*** Excerpt provided Section Begins ***

Elizabeth Cohen shows you four powerful lessons that could save your life and the lives of those you love. Don't miss "Empowered Patient," 7 p.m. ET Saturday and Sunday on CNN. Watch more about Elizabeth Cohen's "Empowered Patient" book.
(CNN) -- My mother, Sheila Schwartz, is a firecracker. As a lawyer, social worker, wife, mother of four and grandmother of 11, she's always on the go -- working, caring, loving life. About 10 years ago, when my mother was around 60, something suddenly changed. She began feeling tired, achy and dizzy, and her blood pressure was slightly high even though she was on blood pressure medication. Her internist tinkered with the dosage, but the blood pressure wouldn't budge.
The internist then told my mother her blood pressure would go down if she just stopped working so hard.
"He told me the high blood pressure and the other problems came from being so busy," she remembered. " 'Slow down,' he said, 'and you'll be OK.' "
This response sounded strange to me. My mother certainly worked hard -- and had done so happily -- but she'd worked hard her entire adult life, and until then she'd been just fine. Why all of a sudden would her long days cause her to feel ill?
My mother's condition continued to deteriorate. While vacationing in another city, she felt especially weak and went to a local doctor. He told her he thought she might have a problem with her adrenal glands, and when she returned home, she checked in with a nephrologist, who ran some tests. He found out she had an adrenal abnormality, which was wearing out her kidneys.
If my mom's internist had ordered a blood test, he most likely would have caught the problem, and it could have been treated easily with a simple surgical procedure. Since the problem was allowed to fester, she ended up needing a kidney transplant, which she received last year.
There are two lessons learned from my mother's experience. One, when a doctor tells you to just relax to get rid of real, physical symptoms, it's probably time to find a new doctor.
Second, it doesn't pay to be a "good" patient. My mother grew up in a time when doctors were authority figures not to be questioned and to be trusted 100 percent.
"That's what I was brought up to do," she said. "I was an empowered mother. I was an empowered social worker. I was an empowered student. I was not an empowered patient."
In this case, as in many others, it pays to be a "bad" patient. If my mother had pushed her doctor, asking him to re-think his diagnosis, she probably would have annoyed him, but it would have been worth it.
Click here for a quiz to tell you whether you're a "good" patient, and remember these three golden rules of being a "bad" patient.
1. Ask lots of questions. If you don't understand something, ask for clarification, and if you still don't understand, ask again. The doctor or nurse might be visibly annoyed, but that shouldn't stop you. Remember, your health depends on your ability to comprehend what the doctor is telling you.
2. Don't worry whether your doctor likes you. If you hesitate to do anything that might upset the doctor, such as asking lots of questions, you're putting your health in jeopardy. While it's a natural inclination to want to be liked, your health comes first and your popularity second.
3. Remember that this is a business transaction. You're paying the doctor for a service; you're not in a popularity contest. Of course, you're respectful of the doctor, just as you're respectful to a waitress or your car mechanic, but you don't owe it to your doctor to be the perfect patient.

*** Excerpt provided Section Ends ***
*** Data segment Section Begins ***

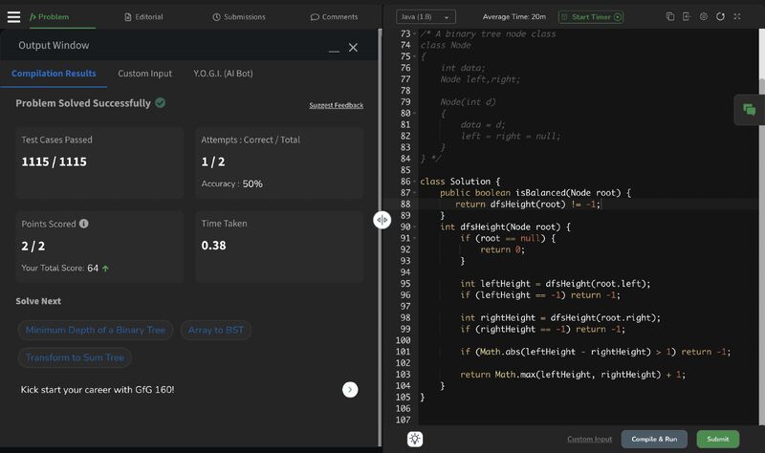Screen dimensions: 765x453
Task: Open the hamburger navigation menu
Action: click(13, 16)

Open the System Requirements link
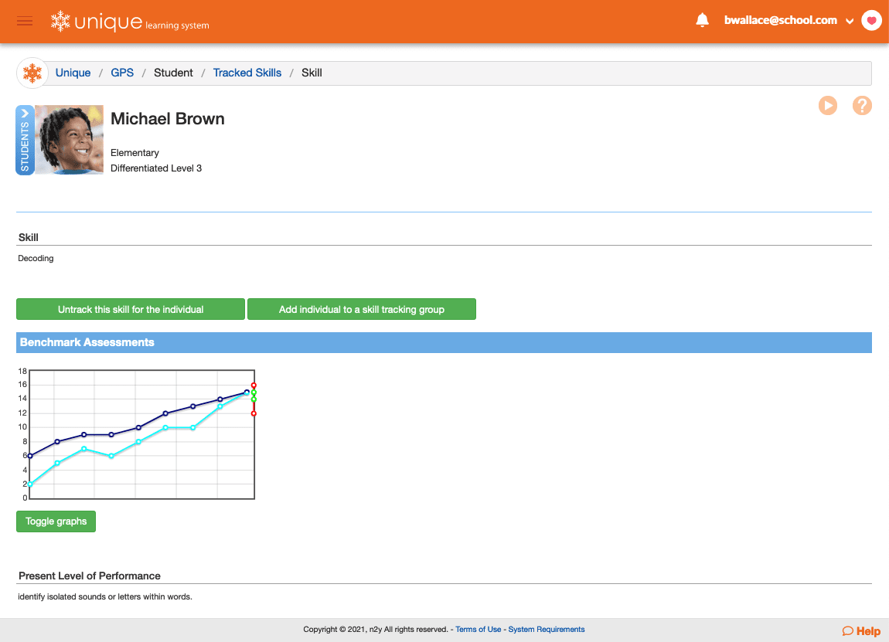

*** Data segment Section Ends ***

Directions.
- A) Rewrite the paragraph of the empowered patient article that begins "My mother's condition continued to deteriorate" as a short list, keeping its main facts.
- B) Copy out the empowered patient article word for word from "Elizabeth Cohen shows" to "pressure wouldn't budge.".

Results for each task.
- A)
- The mother's condition kept getting worse.
- While vacationing in another city, she felt especially weak and saw a local doctor, who thought she might have an adrenal gland problem.
- Back home, she saw a nephrologist, who ran tests.
- He found an adrenal abnormality that was wearing out her kidneys.

- B)
Elizabeth Cohen shows you four powerful lessons that could save your life and the lives of those you love. Don't miss "Empowered Patient," 7 p.m. ET Saturday and Sunday on CNN. Watch more about Elizabeth Cohen's "Empowered Patient" book.
(CNN) -- My mother, Sheila Schwartz, is a firecracker. As a lawyer, social worker, wife, mother of four and grandmother of 11, she's always on the go -- working, caring, loving life. About 10 years ago, when my mother was around 60, something suddenly changed. She began feeling tired, achy and dizzy, and her blood pressure was slightly high even though she was on blood pressure medication. Her internist tinkered with the dosage, but the blood pressure wouldn't budge.